- [Exercise instructions]:
Rewrite the rows, starting at the line that contains "Where should I" and stopping after the line that contains "click(x=323, y=215)". Switch "buyer" to "seller", change nothing else, and leave the pictures out.

- [Exercise input]:
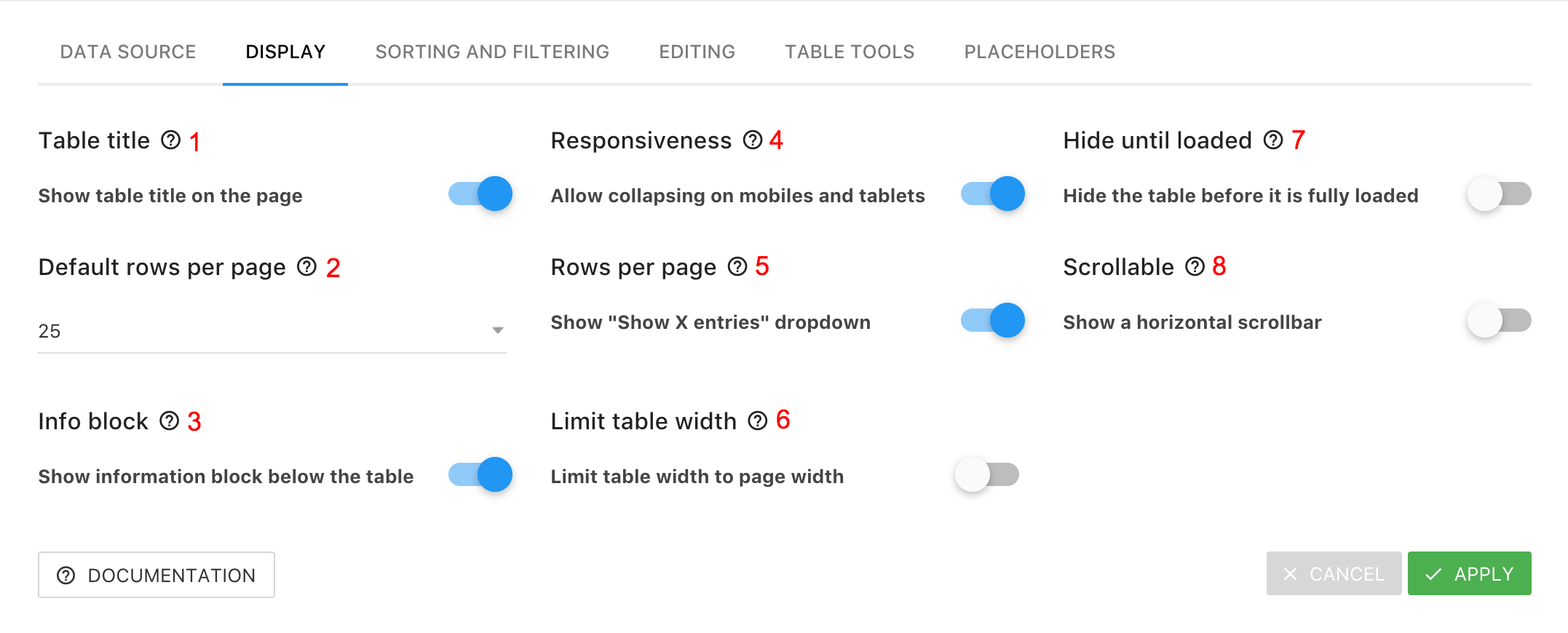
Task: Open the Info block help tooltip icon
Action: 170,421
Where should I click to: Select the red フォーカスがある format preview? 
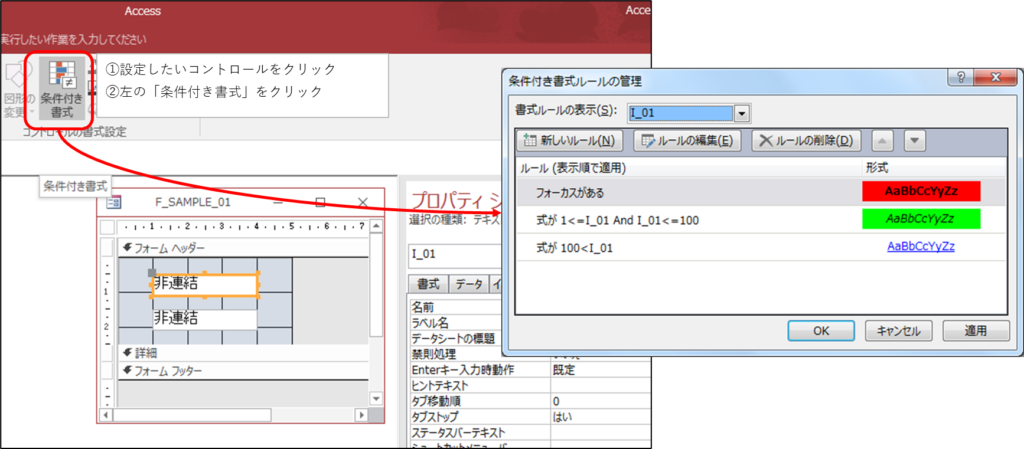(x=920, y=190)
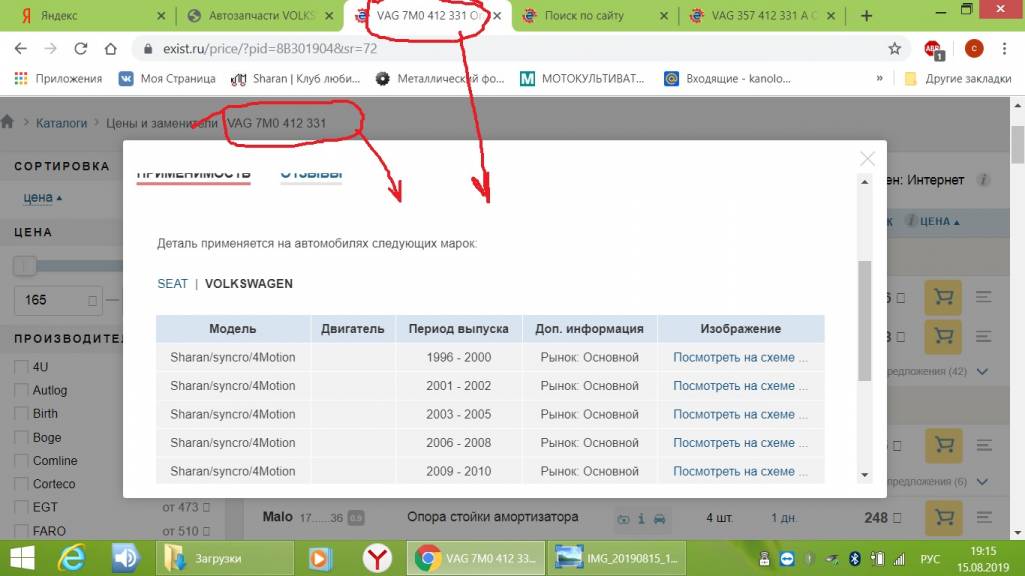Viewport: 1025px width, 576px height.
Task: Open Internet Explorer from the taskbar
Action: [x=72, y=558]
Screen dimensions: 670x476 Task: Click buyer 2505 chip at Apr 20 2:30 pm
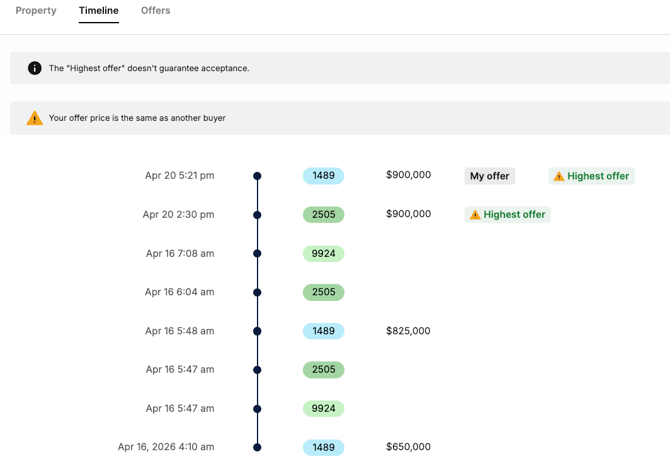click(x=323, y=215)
--
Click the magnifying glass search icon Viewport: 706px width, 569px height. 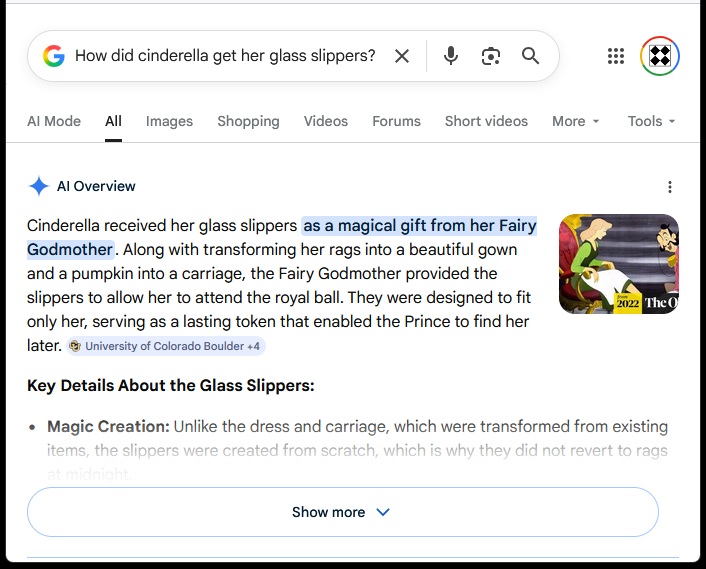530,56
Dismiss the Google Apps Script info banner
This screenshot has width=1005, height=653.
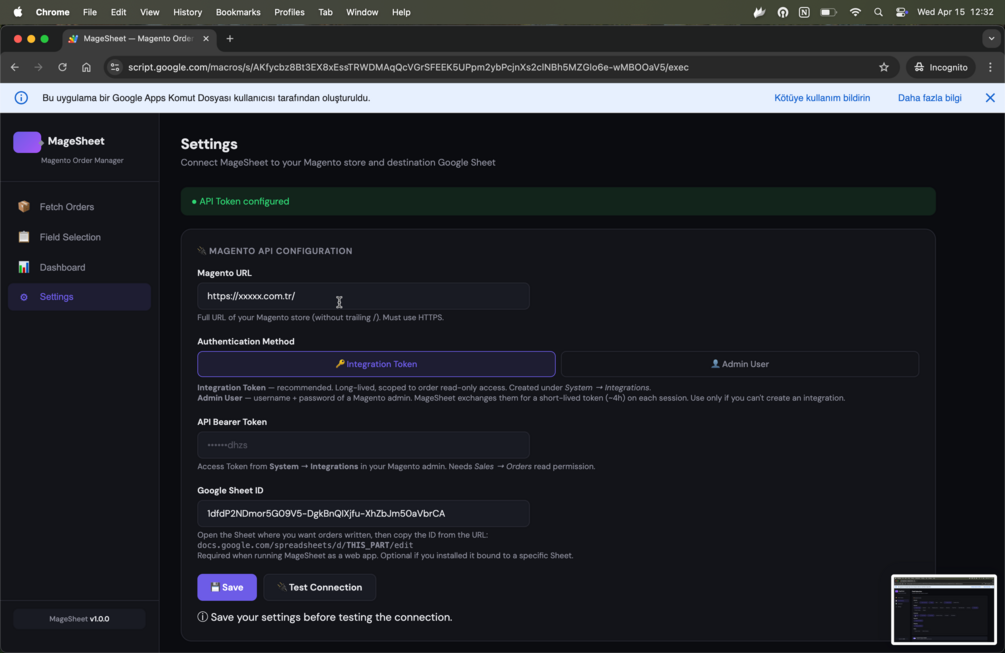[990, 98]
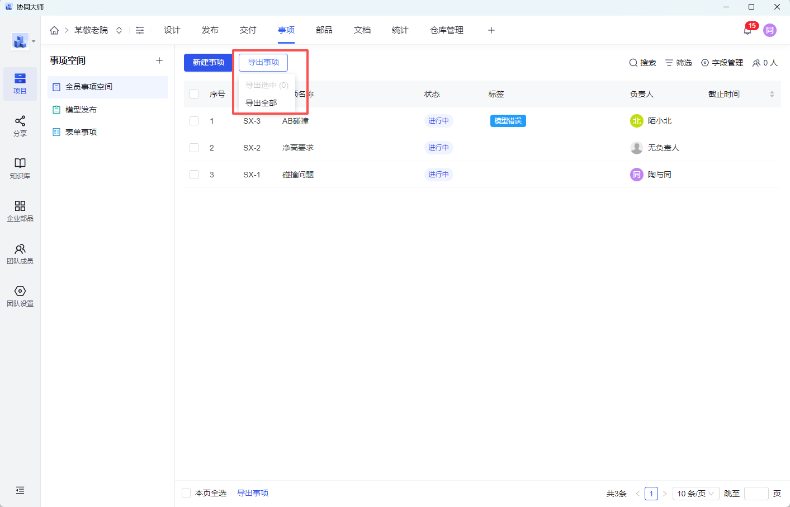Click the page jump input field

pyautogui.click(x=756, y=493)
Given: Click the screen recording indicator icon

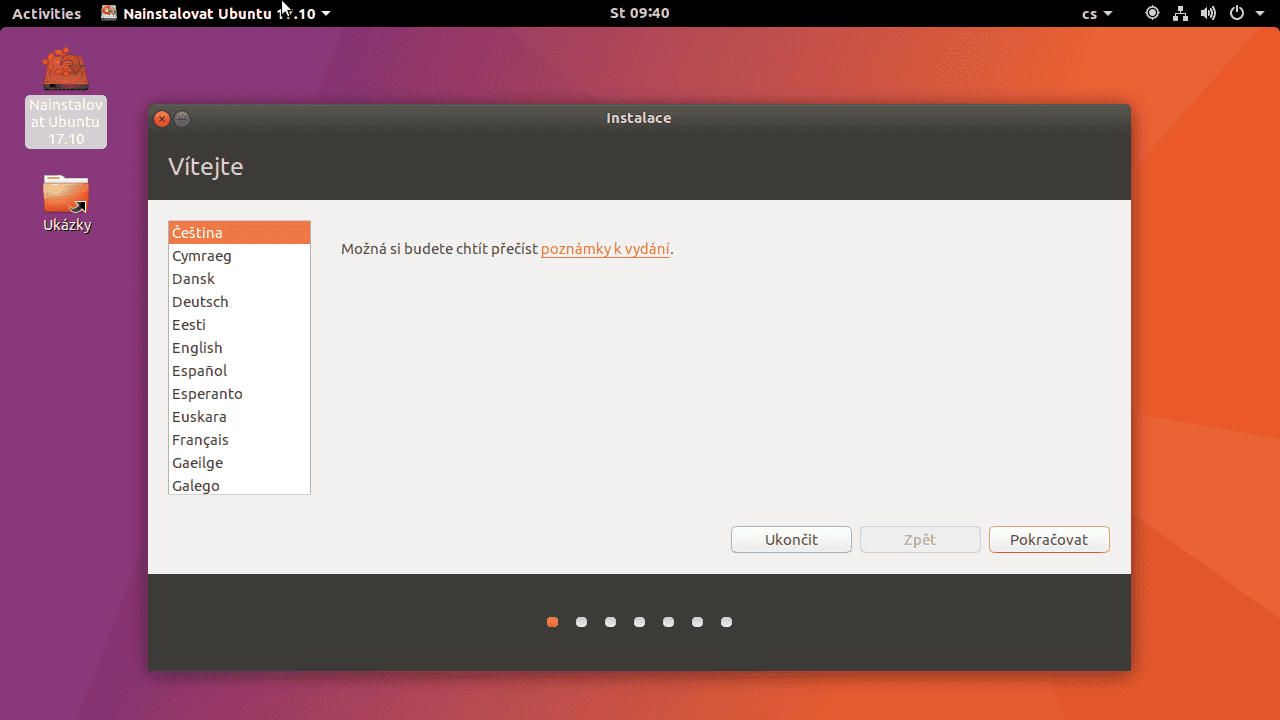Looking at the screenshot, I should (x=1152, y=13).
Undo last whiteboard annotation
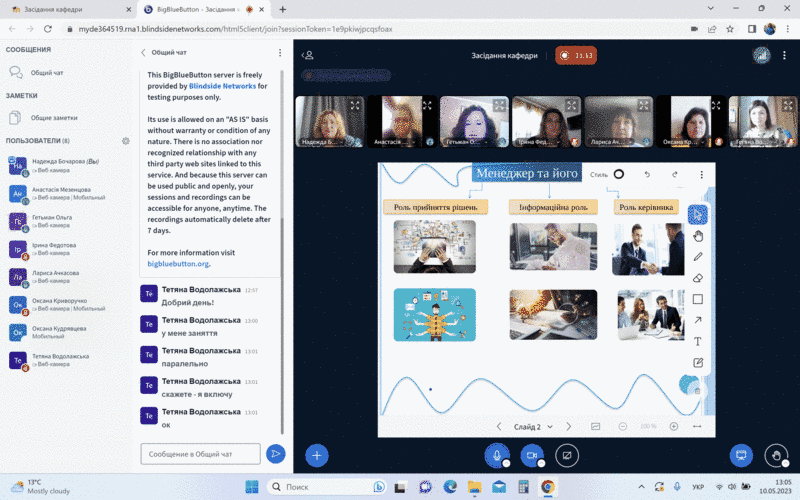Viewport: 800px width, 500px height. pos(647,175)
...
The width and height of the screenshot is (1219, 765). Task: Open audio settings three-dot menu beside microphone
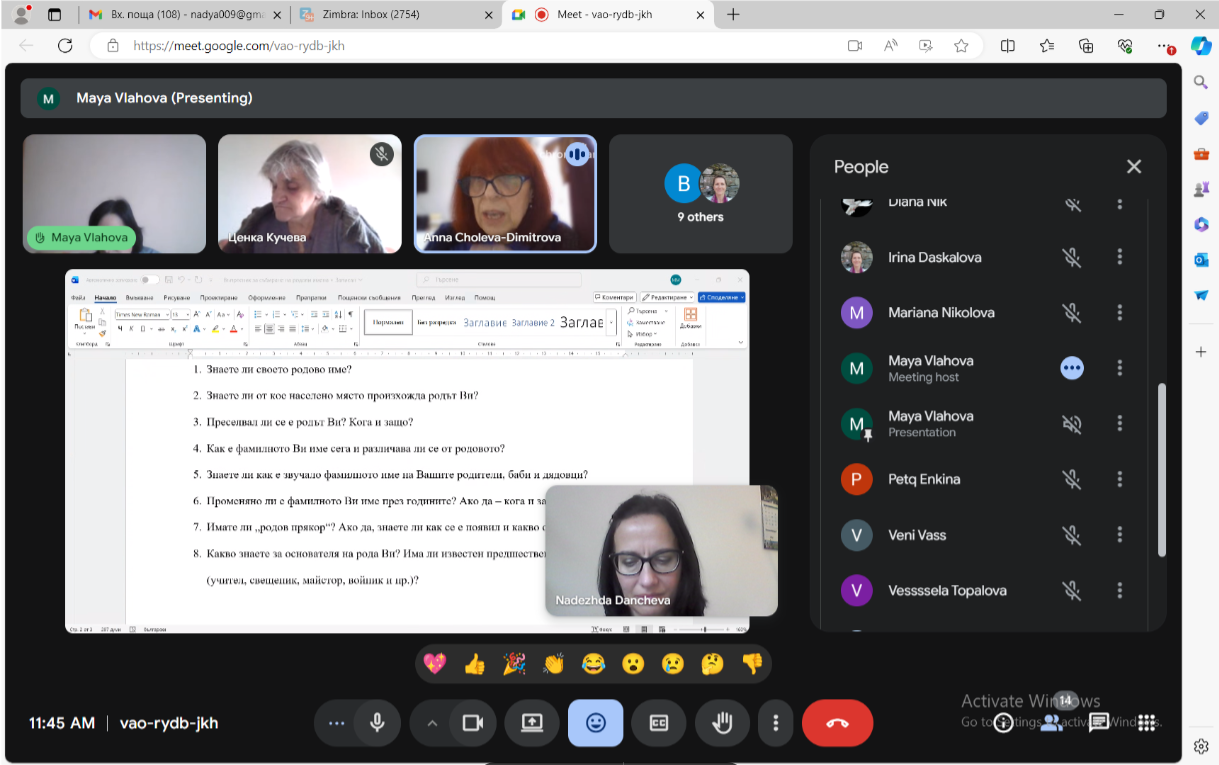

- [Finished answer]:
Where should I click to: Select the red フォーカスがある format preview? 
(x=920, y=190)
Viewport: 1025px width, 576px height.
Task: Open Internet Explorer from the taskbar
Action: [x=72, y=558]
Screen dimensions: 670x476 Task: Click seller 2505 chip at Apr 20 2:30 pm
click(x=323, y=215)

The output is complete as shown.